START Page excerpt

Attic sub-panel

jaylectricity

Senior Member
Location
Massachusetts
Occupation
licensed journeyman electrician
It started out replacing a fuse box that existed in a closet. Lapse of judgement, I figured I'm just replacing it. Inspector says no.

He asks what's in the attic above? We look, surmise that maybe I could put it up there. Then he goes around the area pointing out other places it could be.

I decided to put it in the attic. Built up a wall and was able to get all but one circuit into the panel without splicing. Spliced one circuit. Didn't alter any circuit more than six feet of wiring. Made sure the panel was not over the opening for the pull-down stairs. Height of working space is less than 6.5 feet. But my thought is this sub-panel does not require inspection/adjustment/etc while live. Plus it's low enough that you can't do anything with it standing straight up.

Let's say I had equipment that went floor to ceiling in a 6.5 space. If there was something to inspect at the bottom you wouldn't be able to stand up. So what's the difference that you won't be standing up to deal with this sub-panel?

END Page excerpt

# Directive 1
Restate the attic sub-panel post's paragraph beginning "I decided to put it in the attic" as a short list that keeps its main facts.
The post above and the records below have no connection to each other.

START Provided data

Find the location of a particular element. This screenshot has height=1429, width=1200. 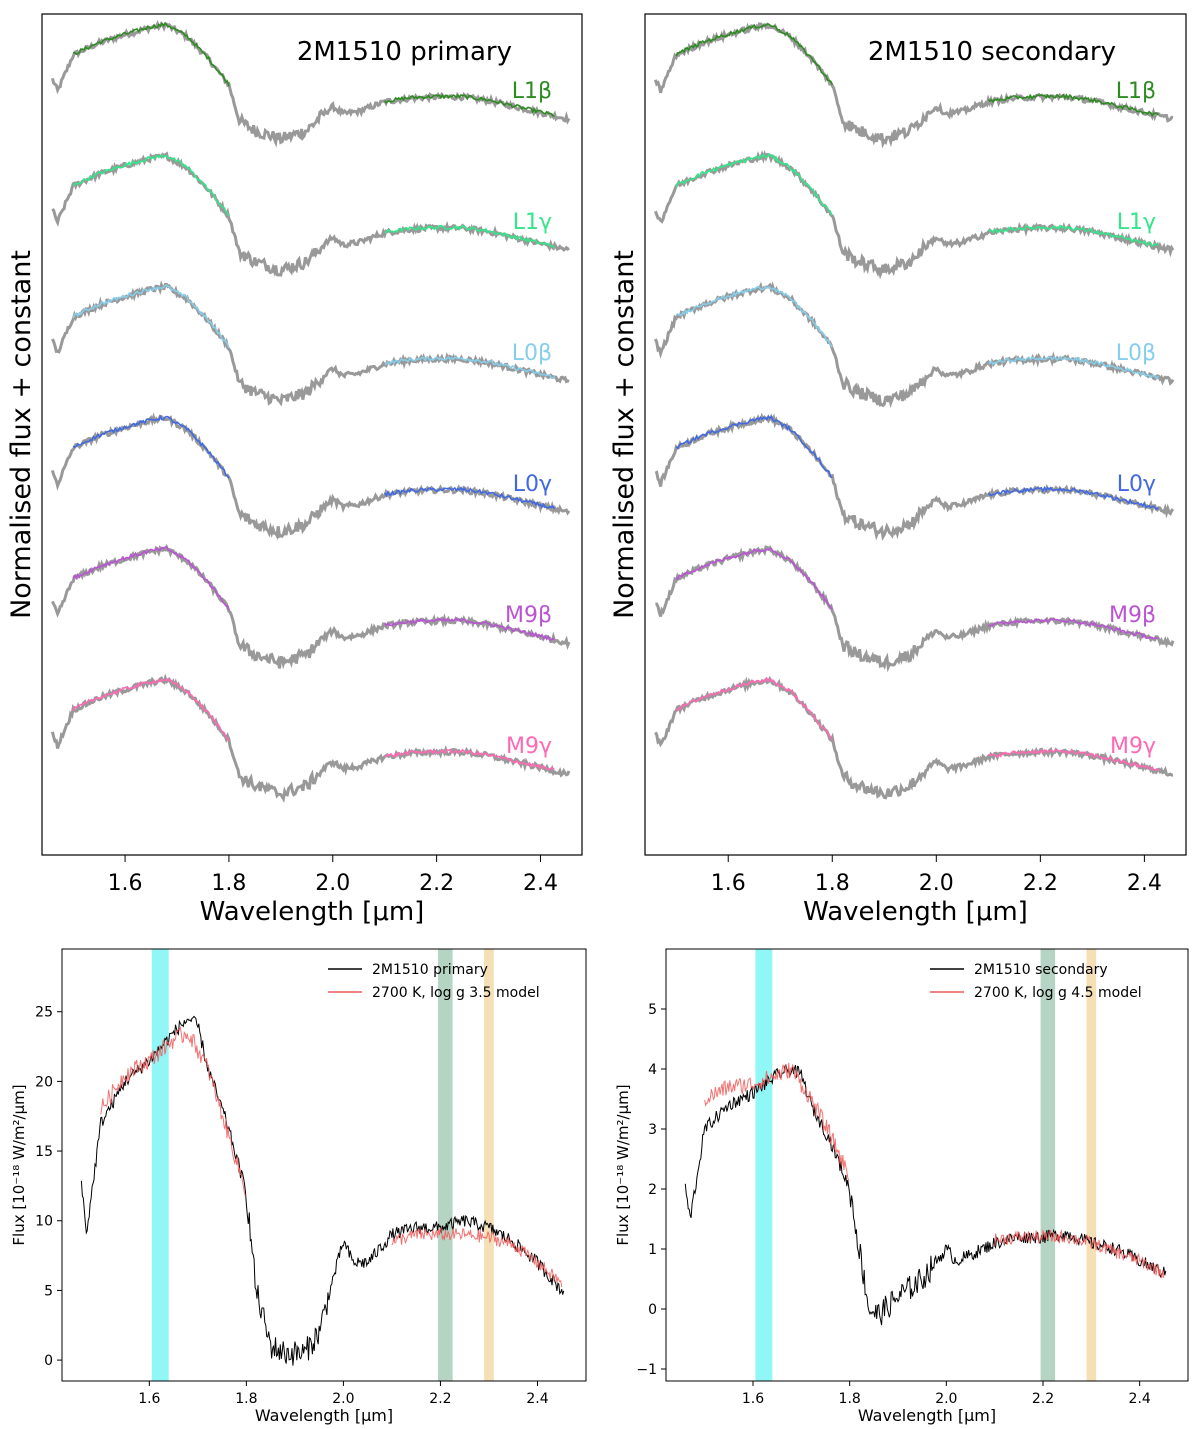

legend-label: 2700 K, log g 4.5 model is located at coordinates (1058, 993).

END Provided data
START Provided data

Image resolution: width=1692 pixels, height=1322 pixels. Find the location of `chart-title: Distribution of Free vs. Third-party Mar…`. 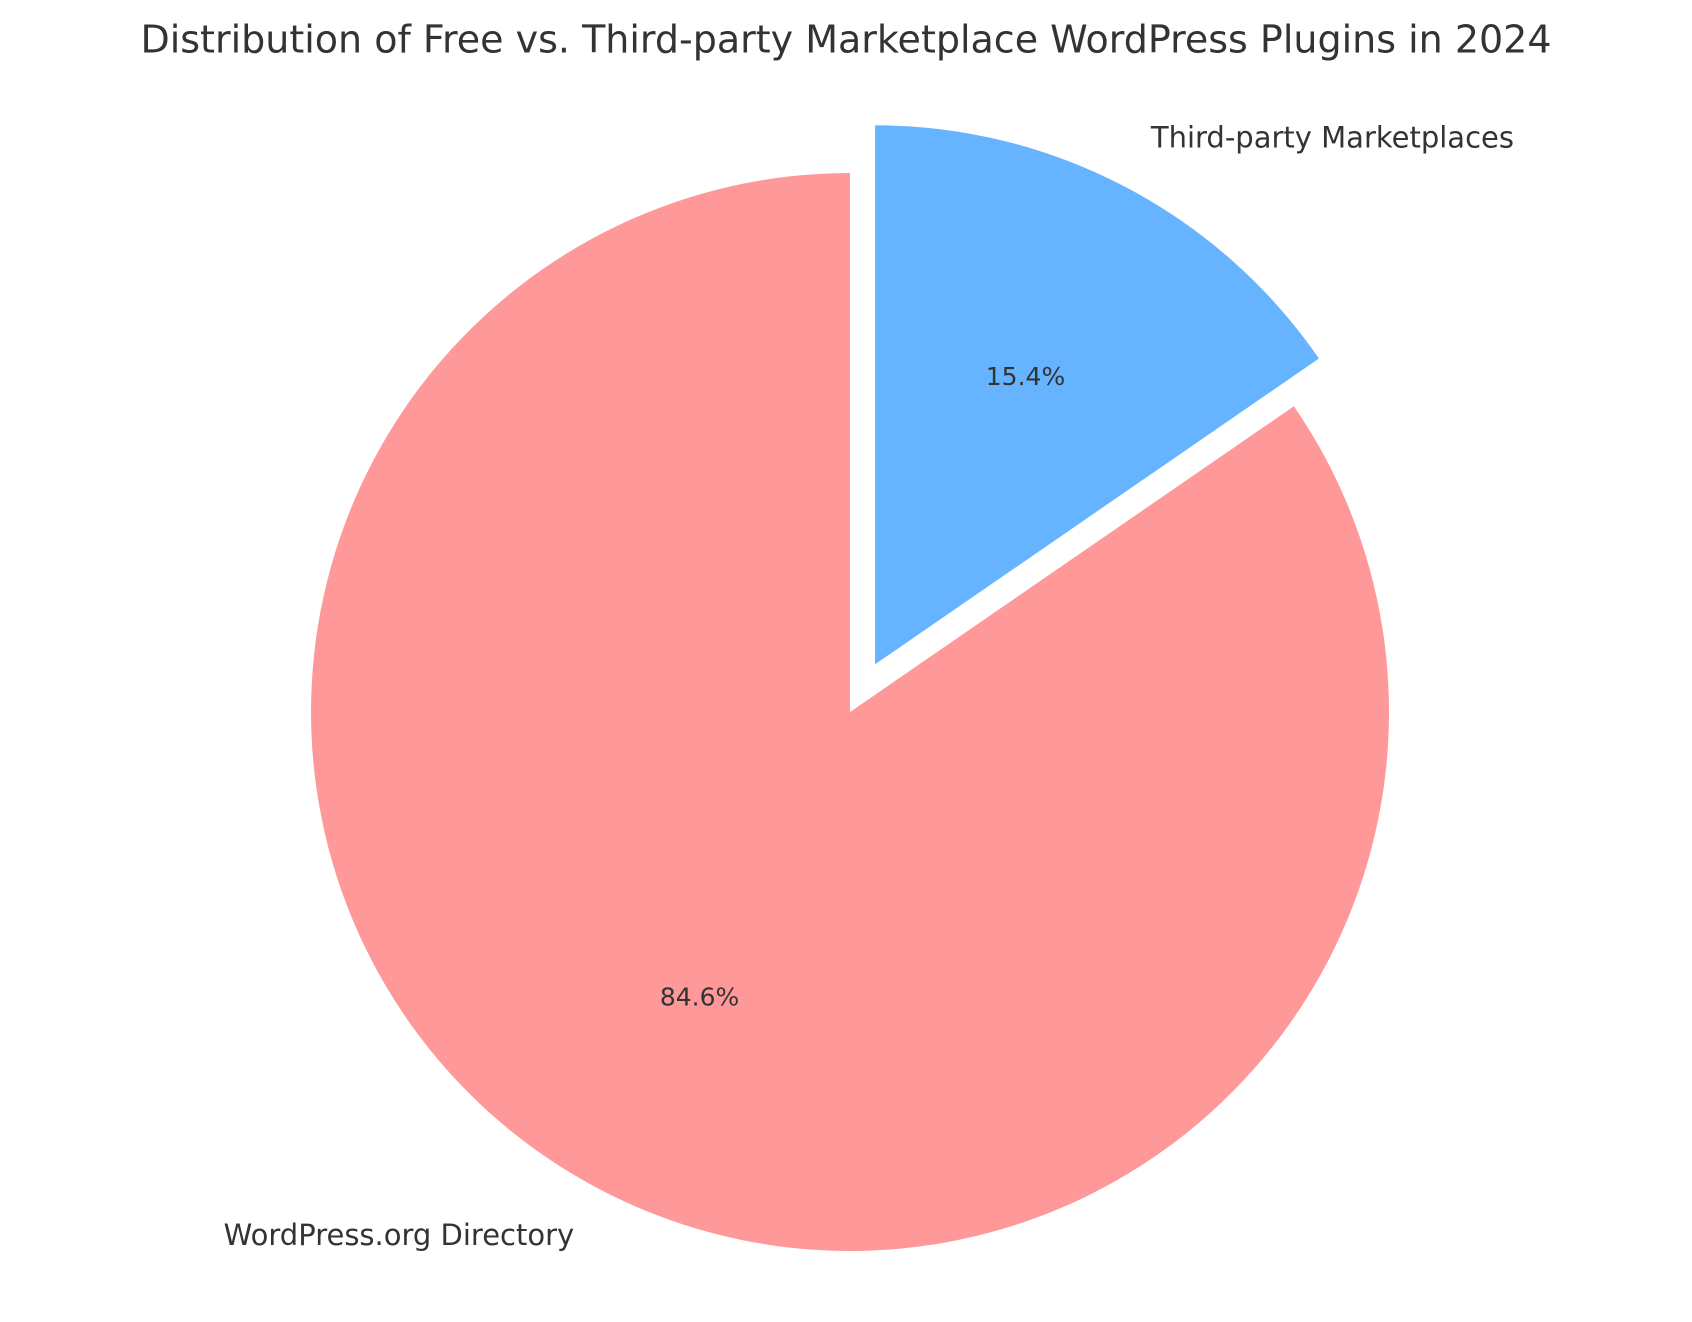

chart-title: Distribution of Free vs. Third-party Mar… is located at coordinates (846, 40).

END Provided data
START Provided data

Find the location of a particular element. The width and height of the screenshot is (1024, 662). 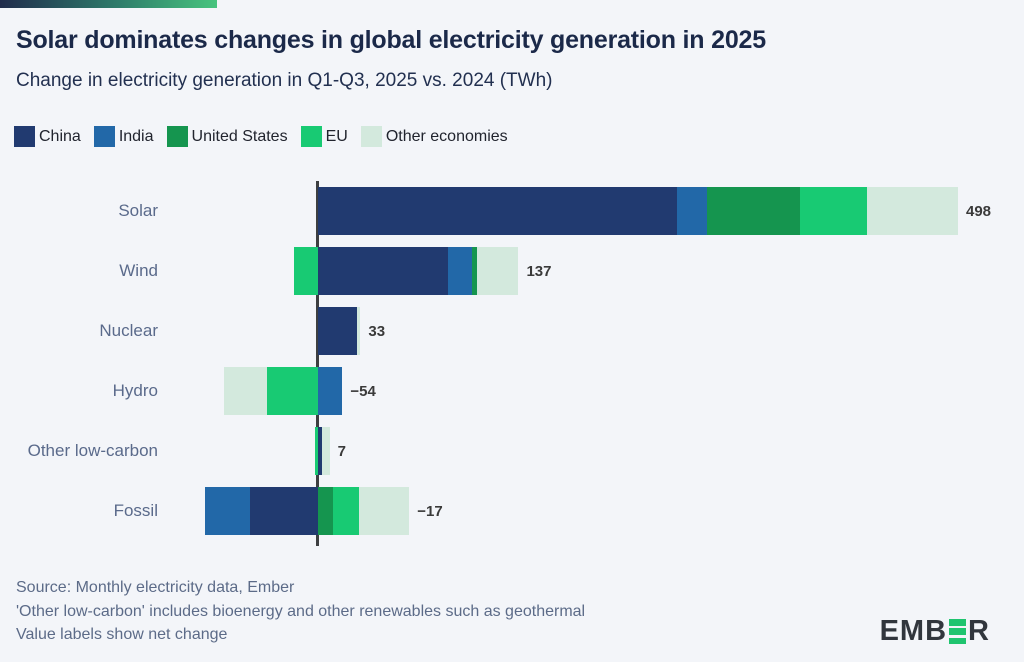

END Provided data

# Directive 2
In the records, rewrite the lines from the one containing "Image resolution: width=1692" through the one containing "chart-title: Distribution of Free vs. Third-party Mar… is", swapping "pixels" for "px" and keeping everything else the same. Omit the pictures.

# Answer area 1
- The sub-panel was placed in the attic on a newly built-up wall.
- All circuits but one reached the panel without splicing; one circuit was spliced.
- No circuit's wiring was changed by more than six feet.
- The panel does not sit over the pull-down stairs opening.
- The working space is under 6.5 feet high. The reasoning is that the sub-panel needs no inspection or adjustment while live, and it is too low to work on while standing upright anyway.

# Answer area 2
Image resolution: width=1692 px, height=1322 px. Find the location of `chart-title: Distribution of Free vs. Third-party Mar…`. 

chart-title: Distribution of Free vs. Third-party Mar… is located at coordinates (846, 40).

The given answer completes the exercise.